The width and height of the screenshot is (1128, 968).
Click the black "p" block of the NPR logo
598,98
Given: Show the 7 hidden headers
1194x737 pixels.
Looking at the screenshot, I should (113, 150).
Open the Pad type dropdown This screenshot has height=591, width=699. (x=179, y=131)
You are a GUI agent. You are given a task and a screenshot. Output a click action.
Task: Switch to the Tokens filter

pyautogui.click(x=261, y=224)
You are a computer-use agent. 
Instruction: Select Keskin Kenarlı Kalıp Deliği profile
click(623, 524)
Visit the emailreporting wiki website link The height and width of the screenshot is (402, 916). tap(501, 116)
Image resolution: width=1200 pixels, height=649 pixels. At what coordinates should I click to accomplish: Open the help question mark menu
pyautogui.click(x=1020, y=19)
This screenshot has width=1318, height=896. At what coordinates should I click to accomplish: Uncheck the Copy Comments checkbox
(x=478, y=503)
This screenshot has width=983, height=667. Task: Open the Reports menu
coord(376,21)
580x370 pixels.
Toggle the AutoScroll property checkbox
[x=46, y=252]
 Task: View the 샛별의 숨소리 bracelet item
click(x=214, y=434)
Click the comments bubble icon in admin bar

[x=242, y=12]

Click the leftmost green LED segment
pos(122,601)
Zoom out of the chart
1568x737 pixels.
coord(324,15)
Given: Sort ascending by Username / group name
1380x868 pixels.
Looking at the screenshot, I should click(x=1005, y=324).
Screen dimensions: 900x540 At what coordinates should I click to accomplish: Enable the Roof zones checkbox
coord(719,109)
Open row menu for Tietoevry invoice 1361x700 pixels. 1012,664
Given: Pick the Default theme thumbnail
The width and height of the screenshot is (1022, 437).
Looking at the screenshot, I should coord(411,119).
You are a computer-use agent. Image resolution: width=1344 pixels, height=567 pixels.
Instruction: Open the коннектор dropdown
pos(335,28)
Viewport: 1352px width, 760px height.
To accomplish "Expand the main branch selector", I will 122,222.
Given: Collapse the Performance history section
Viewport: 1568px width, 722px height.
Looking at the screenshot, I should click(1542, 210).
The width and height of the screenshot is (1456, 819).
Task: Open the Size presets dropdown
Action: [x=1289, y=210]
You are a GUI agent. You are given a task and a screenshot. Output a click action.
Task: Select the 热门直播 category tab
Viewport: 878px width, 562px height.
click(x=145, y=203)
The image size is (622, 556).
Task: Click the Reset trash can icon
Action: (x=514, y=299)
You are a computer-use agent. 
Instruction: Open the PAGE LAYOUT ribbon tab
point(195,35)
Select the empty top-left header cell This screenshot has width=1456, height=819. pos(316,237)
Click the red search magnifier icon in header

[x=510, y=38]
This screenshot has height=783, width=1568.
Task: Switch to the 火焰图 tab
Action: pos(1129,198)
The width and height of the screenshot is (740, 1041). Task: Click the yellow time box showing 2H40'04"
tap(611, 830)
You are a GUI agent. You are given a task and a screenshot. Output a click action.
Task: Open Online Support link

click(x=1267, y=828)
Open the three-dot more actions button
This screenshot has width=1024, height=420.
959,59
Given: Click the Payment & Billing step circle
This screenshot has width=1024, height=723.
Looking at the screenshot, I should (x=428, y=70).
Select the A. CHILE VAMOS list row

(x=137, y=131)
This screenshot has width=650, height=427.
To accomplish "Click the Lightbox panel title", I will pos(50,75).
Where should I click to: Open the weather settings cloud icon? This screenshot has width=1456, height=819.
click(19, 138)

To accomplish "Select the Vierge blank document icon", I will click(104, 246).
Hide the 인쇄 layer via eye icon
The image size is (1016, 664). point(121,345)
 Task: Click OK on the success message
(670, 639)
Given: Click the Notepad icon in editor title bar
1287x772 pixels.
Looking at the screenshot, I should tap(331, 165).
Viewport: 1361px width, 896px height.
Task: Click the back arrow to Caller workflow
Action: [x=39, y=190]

· · · · · · ·

# [What you are asked to do]
Give the stretch from the line containing "Select the empty" through the end of the entries as a JSON list of strings, one string per line, with blank lines left out.

# [Task result]
[
  "Select the empty top-left header cell This screenshot has width=1456, height=819. pos(316,237)",
  "Click the red search magnifier icon in header",
  "[x=510, y=38]",
  "This screenshot has height=783, width=1568.",
  "Task: Switch to the 火焰图 tab",
  "Action: pos(1129,198)",
  "The width and height of the screenshot is (740, 1041). Task: Click the yellow time box showing 2H40'04\"",
  "tap(611, 830)",
  "You are a GUI agent. You are given a task and a screenshot. Output a click action.",
  "Task: Open Online Support link",
  "click(x=1267, y=828)",
  "Open the three-dot more actions button",
  "This screenshot has width=1024, height=420.",
  "959,59",
  "Given: Click the Payment & Billing step circle",
  "This screenshot has width=1024, height=723.",
  "Looking at the screenshot, I should (x=428, y=70).",
  "Select the A. CHILE VAMOS list row",
  "(x=137, y=131)",
  "This screenshot has width=650, height=427.",
  "To accomplish \"Click the Lightbox panel title\", I will pos(50,75).",
  "Where should I click to: Open the weather settings cloud icon? This screenshot has width=1456, height=819.",
  "click(19, 138)",
  "To accomplish \"Select the Vierge blank document icon\", I will click(104, 246).",
  "Hide the 인쇄 layer via eye icon",
  "The image size is (1016, 664). point(121,345)",
  " Task: Click OK on the success message",
  "(670, 639)",
  "Given: Click the Notepad icon in editor title bar",
  "1287x772 pixels.",
  "Looking at the screenshot, I should tap(331, 165).",
  "Viewport: 1361px width, 896px height.",
  "Task: Click the back arrow to Caller workflow",
  "Action: [x=39, y=190]"
]